Behind a sparkly dividing wall, on a glitzy stage made up like Liberace's living room, three young dorks slouch awkwardly atop bar stools.
"I love music. What song best describes you?" asks a tall, model-ish young woman seated on its opposite side, out of sight from her enthusiastic suitors.
"I quite like that DJ Khaled fellow, because I've got 'wild thoughts' for you," the first contestant replies. The live studio audience woos.
"I love spicy food, so I'll go with Johnny Cash's Ring of Fire," says the second, trying a different tack.
The third contestant, a lanky dude with a rural twang who looks like he can crack a whip, requests a mic for an original rap. "Get down, get down, get up, get up!" he chants. The live audience groans.
Ten's new dating show Blind Date might be a circus, but it's comfortingly familiar. "It's not that serious. You're supposed to laugh!" host Julia Morris says.
Julia Morris hosts Ten’s new Blind Date.Credit:Ten
It's been more than 50 years since the classic Dating Game format was first developed in the US, and almost 20 years since it last aired in Australia. While that version, a reboot of Greg Evans' '80s hit Perfect Match hosted by Shelley Craft, was short-lived, Morris says the format's due for a revival – even among the current glut of TV dating shows. (And no, Dexter the robot's not invited.)
"I think we're at a time where a lot of the people we're seeing on the telly are very media savvy. Most of them have ulterior motives, of wanting to be famous or making their internet business a success," Morris says.
"This is different in that it's a bit more simple. Not the people, the format. There's not much we can do to tricksy up a story with editing. Contestants just say what they say for real. These people aren't looking for scandal or the next level to their career through this show."
The series updates the format with a welcome inclusive tinge, including aged romantics and same-sex pairings, Morris says.
"We show a complete snapshot of singles in Australia, 'cause singles aren't just people in their 20s. A single chap we had on was 80, and all the contestants on that episode were in their mid-to-late 70s. I don't think any other dating show is doing that.
"I also really love how awesome the same-sex couples were. They weren't just the usual television cliches, which I thought was really important. I'm sure I'm wording that wrongly,” she adds, looking to mollify any public flaming.

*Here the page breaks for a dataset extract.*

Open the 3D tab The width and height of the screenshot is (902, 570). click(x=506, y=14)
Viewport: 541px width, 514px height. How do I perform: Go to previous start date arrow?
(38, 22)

Ten has also hinted at celebrity cameos on the show. Perhaps Morris's famously single I'm a Celebrity co-host or a notorious ex-Bachelor? Morris remains tight-lipped.
"Not just normal Australians are single, you know? And let's just bear in mind [Ten] is not just the Bachelor network. There are many, many different shows on the network and many different types of people," she says cryptically.
Morris sees her role as host – and that of her sidekick James Mathison, who re-emerges as a John Blackman-ish voiceover guy – as "nurturing", a necessity in a show that puts the dating emphasis back on the Tinder age's oft-under-utilised "banter" muscle.
"This is not about making fun of the people around me, it's about having some laughs to make them feel comfortable enough to open up. It's a very vulnerable state to be in, asking for love on national television," she says.
"The real joy is when the Slide-o-Wall slides back, and they see each other for the first time. Not being too media savvy, we see a lot of 'brain on face'. At home you can see them going, 'Oh my God, I've picked the wrong one'.
"But then they get to know each other on the date, which is great. I mean, I'm 50, I can tell you, looks fade. Looks only matter in your Instagram years, and after that they make no difference. If someone's nasty, it doesn't matter how beautiful they are."
At a time when TV's top-rating dating shows (Married at First Sight, The Bachelor franchise) are prioritising drama over romance, and eschewing any pretence of helping contestants "find true love", Blind Date is a tamer option for Ten, a bid to plug the family-viewing gap that, until recently, was filled by the likes of Family Feud.
"The idea is it's not too heavy and we're not delving too much into people's lives," Morris says. "But we could use some time off scandal, couldn't we? Isn't most of that scandal manufactured anyway? I smell rats everywhere. There's no rats here, as far as I know."